§ The records
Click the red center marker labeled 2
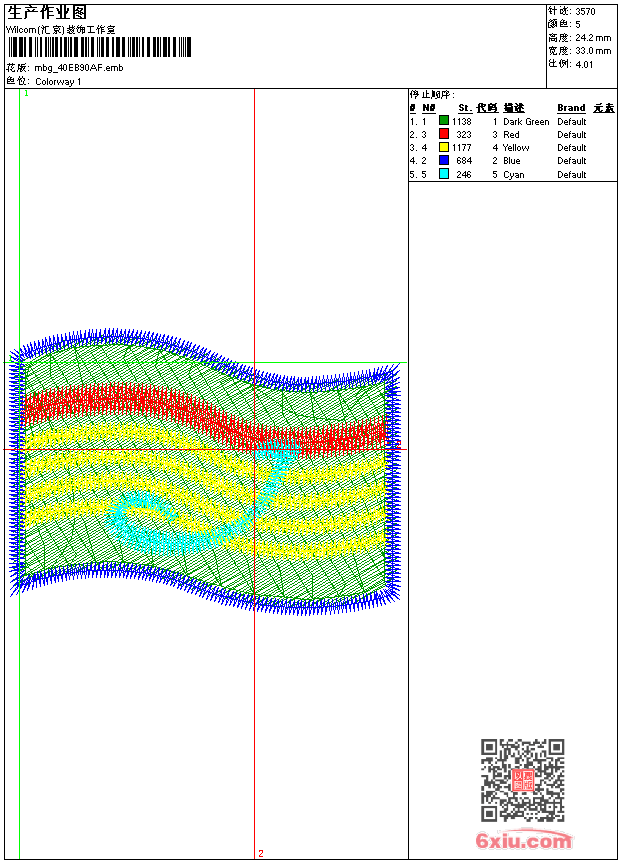Image resolution: width=620 pixels, height=860 pixels. point(261,853)
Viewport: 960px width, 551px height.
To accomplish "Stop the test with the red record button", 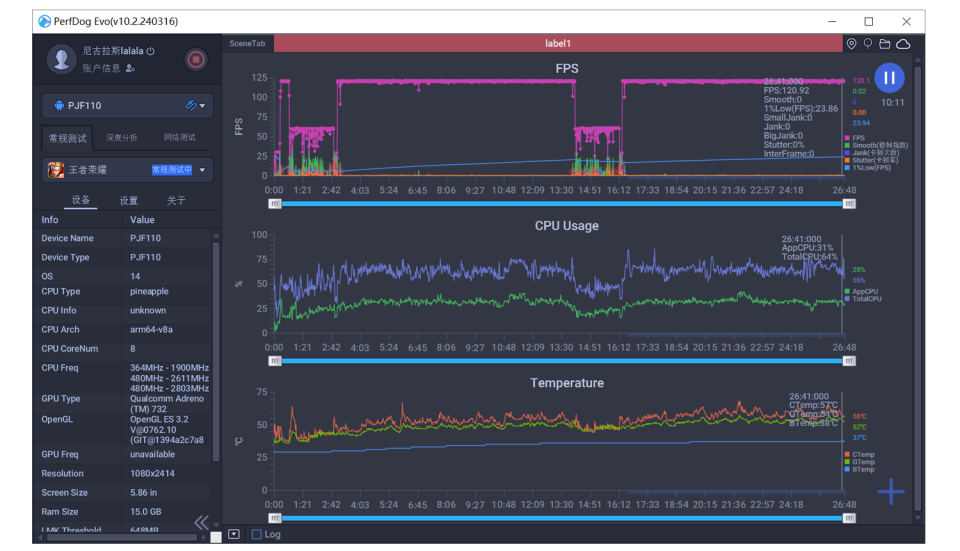I will (x=196, y=60).
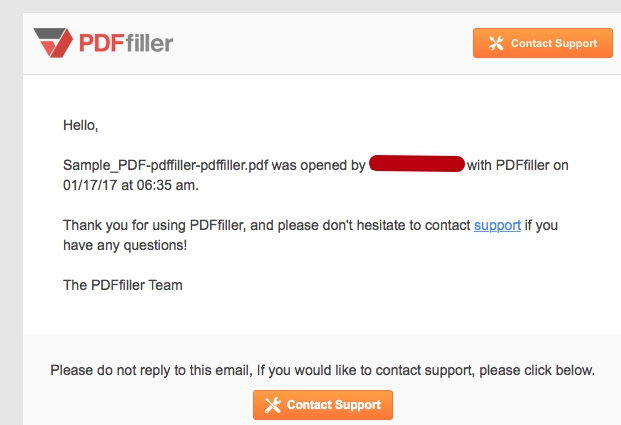Viewport: 621px width, 425px height.
Task: Click the "please click below" phrase in footer
Action: (x=537, y=370)

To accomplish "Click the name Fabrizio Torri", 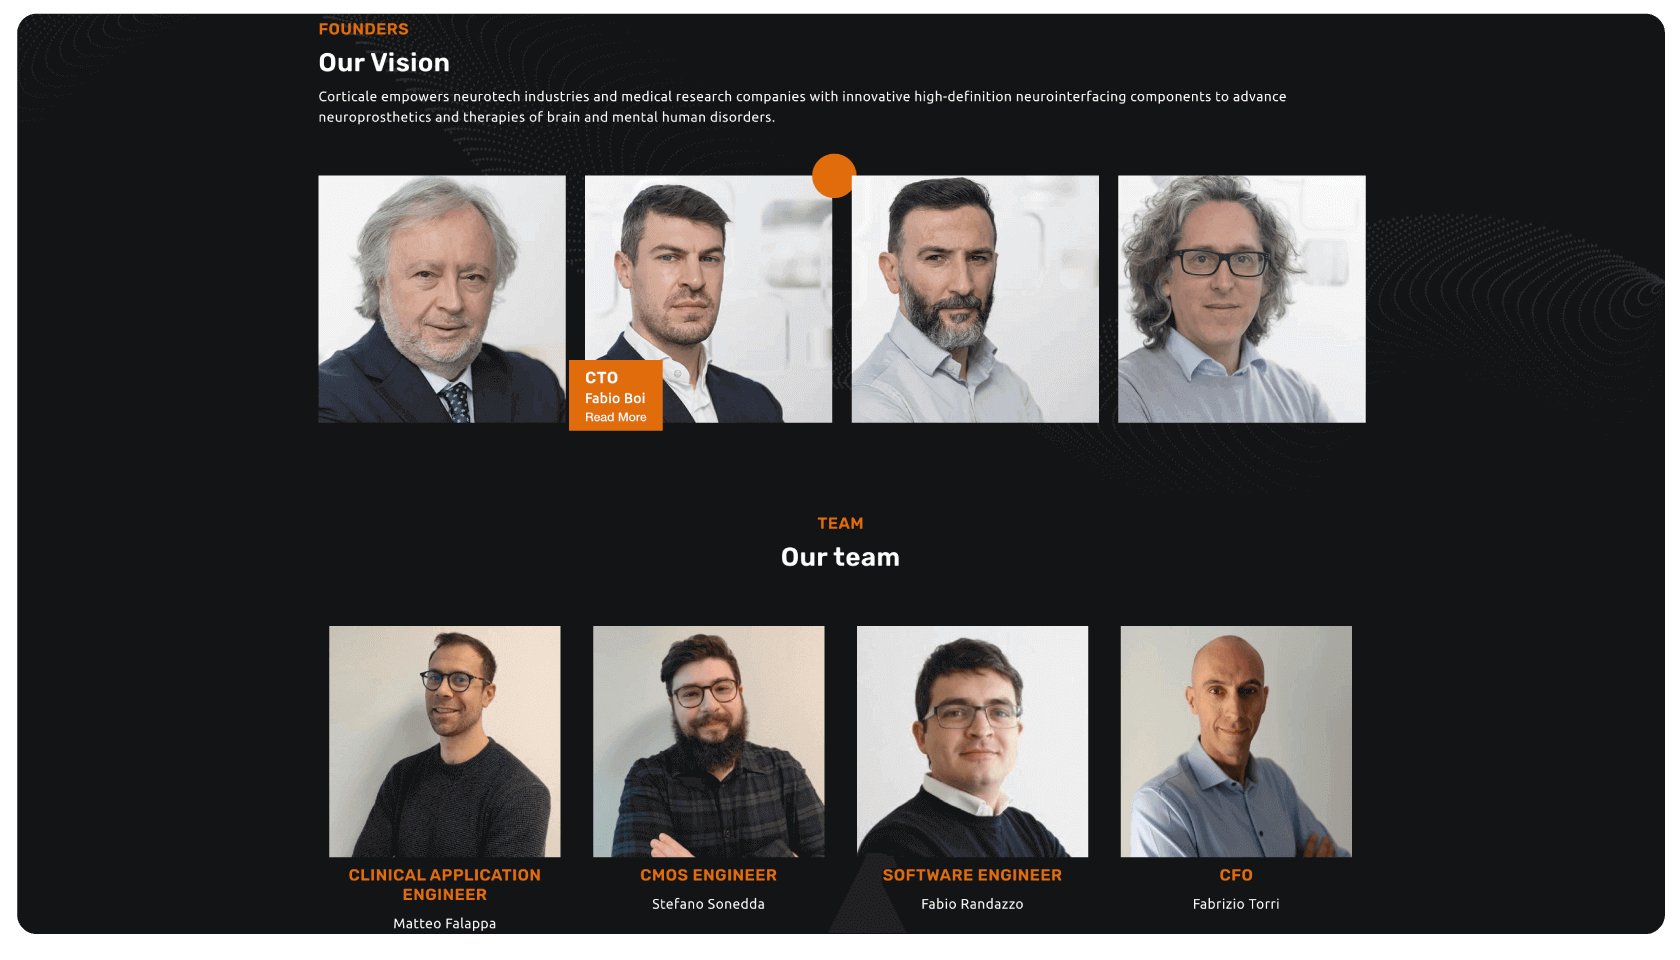I will click(x=1236, y=904).
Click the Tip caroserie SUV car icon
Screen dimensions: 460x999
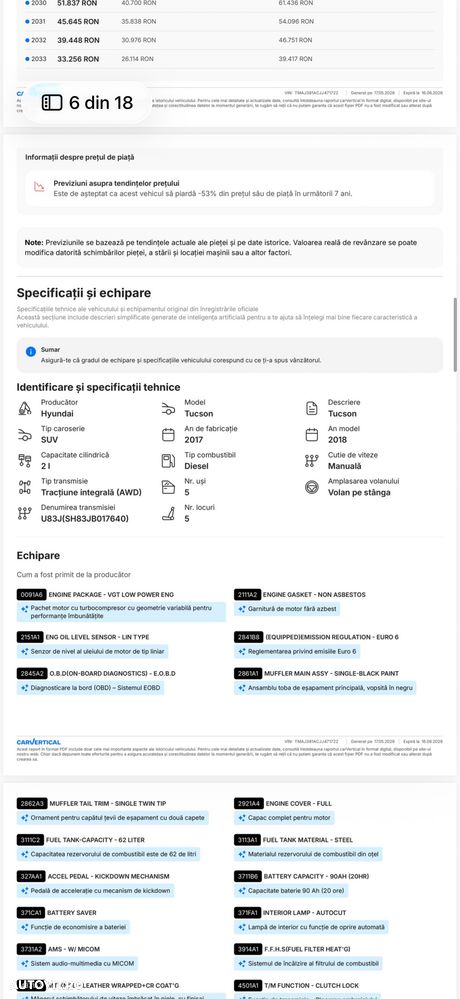coord(25,435)
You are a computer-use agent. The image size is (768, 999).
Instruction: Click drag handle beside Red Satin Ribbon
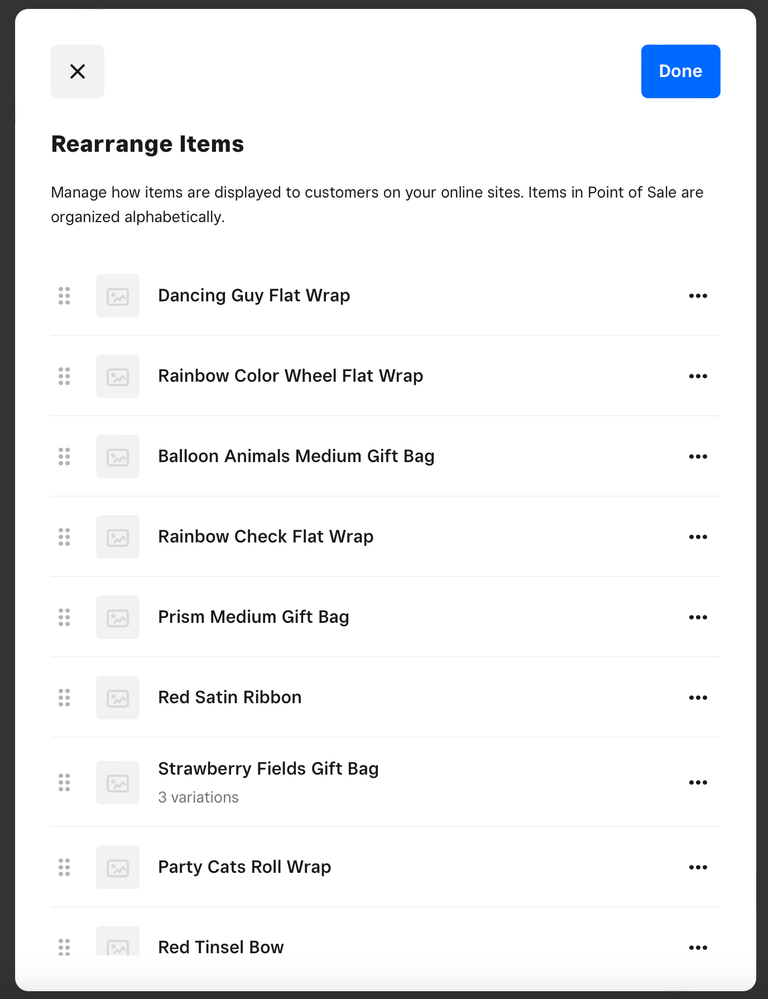pyautogui.click(x=64, y=698)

§ Required work
Return, unchanged, the lines from the first line of the material through the line that holds "Viewport: 960px width, 551px height.", inclusive, omitting pictures.

§ Result
Click the red center marker labeled 2
Image resolution: width=620 pixels, height=860 pixels. point(261,853)
Viewport: 960px width, 551px height.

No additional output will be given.